A British man suspected to have contracted the new coronavirus from his father has died in Birmingham. Meanwhile, a new study has been published, showing that the virus, which is similar to SARS, has mutated to efficiently attack human cells.
The patient, who passed away on Sunday in the Queen Elizabeth Hospital, which made his death public, is the sixth fatality of the new coronavirus, out of twelve people who are known to have been infected with the disease.
He was one of three members of the same UK family that has contracted the virus, after one of them is thought to have caught it during a visit to the Middle East or Pakistan.
The patient had a weakened immune system, and it is not clear if that meant he was more susceptible to being infected with it, or even if the virus was the direct cause of his death. His father remains in hospital.
The new coronavirus, which was identified only in September last year, appears to cause respiratory difficulties and internal organ failure in severe cases. It belongs to a wider family of pathogens of varying severity, which also affect many common animals and jump between species.
Authorities now admit that the virus can be passed between humans and say they are testing people who may have come in contact with the infected family, but have urged calm nonetheless.
“The risk of infection in most circumstances is still considered to be very low,” declared John Watson, head of the respiratory diseases department at the Health Protection Agency, in a statement.
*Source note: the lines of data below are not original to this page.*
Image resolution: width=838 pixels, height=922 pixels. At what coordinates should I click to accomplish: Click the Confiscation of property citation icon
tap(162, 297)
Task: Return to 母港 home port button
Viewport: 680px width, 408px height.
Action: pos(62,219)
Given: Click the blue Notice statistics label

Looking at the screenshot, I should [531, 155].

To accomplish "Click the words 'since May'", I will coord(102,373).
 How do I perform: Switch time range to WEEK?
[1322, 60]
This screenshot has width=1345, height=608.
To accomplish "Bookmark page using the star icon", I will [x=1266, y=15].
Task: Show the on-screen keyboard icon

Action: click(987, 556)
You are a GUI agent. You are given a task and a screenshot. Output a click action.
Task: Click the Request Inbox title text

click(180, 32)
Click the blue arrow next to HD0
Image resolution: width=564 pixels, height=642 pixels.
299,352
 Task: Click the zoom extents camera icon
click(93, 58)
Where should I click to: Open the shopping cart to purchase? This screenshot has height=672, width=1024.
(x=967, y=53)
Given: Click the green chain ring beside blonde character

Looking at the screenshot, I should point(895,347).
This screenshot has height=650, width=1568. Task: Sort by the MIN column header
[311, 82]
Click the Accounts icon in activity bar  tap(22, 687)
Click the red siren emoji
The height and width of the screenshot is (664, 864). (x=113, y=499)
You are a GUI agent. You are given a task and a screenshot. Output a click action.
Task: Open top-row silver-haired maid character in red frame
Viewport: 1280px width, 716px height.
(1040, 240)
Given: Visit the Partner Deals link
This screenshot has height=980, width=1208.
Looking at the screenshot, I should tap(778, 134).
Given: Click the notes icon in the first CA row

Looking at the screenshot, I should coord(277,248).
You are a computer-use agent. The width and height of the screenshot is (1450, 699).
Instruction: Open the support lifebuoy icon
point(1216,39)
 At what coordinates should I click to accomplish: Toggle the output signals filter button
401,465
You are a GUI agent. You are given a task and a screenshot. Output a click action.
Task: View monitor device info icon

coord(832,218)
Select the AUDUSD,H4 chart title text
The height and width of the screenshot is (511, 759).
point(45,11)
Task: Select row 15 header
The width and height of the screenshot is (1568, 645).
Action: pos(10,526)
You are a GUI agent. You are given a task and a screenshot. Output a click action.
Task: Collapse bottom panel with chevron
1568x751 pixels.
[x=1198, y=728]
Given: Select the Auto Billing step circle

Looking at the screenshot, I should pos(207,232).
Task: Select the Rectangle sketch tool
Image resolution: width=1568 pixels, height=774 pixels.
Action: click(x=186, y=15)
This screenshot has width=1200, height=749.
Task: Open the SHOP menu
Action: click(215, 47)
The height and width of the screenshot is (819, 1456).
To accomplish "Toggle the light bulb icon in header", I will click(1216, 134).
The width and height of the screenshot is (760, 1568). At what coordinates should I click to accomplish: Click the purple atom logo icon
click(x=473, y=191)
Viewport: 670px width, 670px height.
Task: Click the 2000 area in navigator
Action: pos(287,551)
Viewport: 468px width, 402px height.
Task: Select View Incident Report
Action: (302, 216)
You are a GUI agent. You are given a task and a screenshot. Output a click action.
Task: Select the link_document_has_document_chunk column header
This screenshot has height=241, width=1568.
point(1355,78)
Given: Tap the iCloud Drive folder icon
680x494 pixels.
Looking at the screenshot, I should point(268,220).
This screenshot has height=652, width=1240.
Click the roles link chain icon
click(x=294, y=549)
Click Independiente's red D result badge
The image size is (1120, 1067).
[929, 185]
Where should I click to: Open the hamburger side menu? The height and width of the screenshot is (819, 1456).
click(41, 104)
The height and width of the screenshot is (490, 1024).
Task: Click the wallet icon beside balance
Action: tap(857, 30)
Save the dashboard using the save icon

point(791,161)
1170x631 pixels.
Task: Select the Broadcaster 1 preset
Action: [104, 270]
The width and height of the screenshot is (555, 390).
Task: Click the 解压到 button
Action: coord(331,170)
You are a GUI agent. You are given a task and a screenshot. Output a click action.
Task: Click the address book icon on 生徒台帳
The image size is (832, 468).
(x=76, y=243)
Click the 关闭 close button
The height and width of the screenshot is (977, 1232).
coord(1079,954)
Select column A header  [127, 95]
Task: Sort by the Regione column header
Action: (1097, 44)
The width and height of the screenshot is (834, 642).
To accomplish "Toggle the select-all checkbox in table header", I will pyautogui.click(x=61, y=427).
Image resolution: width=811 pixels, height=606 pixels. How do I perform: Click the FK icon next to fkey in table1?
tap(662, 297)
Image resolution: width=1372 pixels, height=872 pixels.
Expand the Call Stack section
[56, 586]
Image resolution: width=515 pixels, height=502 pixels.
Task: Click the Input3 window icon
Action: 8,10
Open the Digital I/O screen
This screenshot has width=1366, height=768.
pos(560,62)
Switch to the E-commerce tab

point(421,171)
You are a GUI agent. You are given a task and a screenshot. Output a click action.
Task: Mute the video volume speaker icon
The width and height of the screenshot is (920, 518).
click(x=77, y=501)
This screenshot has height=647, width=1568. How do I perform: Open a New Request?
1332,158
“If the novel coronavirus were more infectious, we would have expected to have seen a larger number of cases.”
Other scientists have been less sanguine.
A new study published on Tuesday in mBio journal examined how quickly the virus multiplied in human bronchial cells, compared to SARS (which stands for Severe Acute Respiratory Syndrome) and another older coronavirus, which causes the common cold. The results showed that newer pathogen multiplied quicker than SARS, and as fast as that cold-causing microorganism.
“We were a bit surprised that it can so easily infect those cells,” said author Volker Thiel from the Institute of Immunobiology is at the Kantonal Hospital in St. Gallen, Switzerland.
Genetic tests on animal strains of the virus shows that the new infection could have migrated to humans from bats.
“If an animal virus gets into the human population, one assumes that some adaptation is needed. As we have seen for instance for SARS, there was a phase of adaptation to the human cells, to the receptor. And obviously that is not needed for this new coronavirus,” said Thiel in an interview with the Canadian Press.
Thiel notes that the ease with which the virus spreads through the cells does not necessarily mean that the virus is easily transmitted between people – a key factor in starting an epidemic.
But Michael Osterholm, Director of the University of Minnesota’s Center for Infectious Disease Research and Policy, believes that the new coronavirus could follow the pattern of SARS. Initially, SARS was not particularly contagious, but after a minor mutation, the infection rates mushroomed. The disease killed more than 800 people during the 2003 epidemic.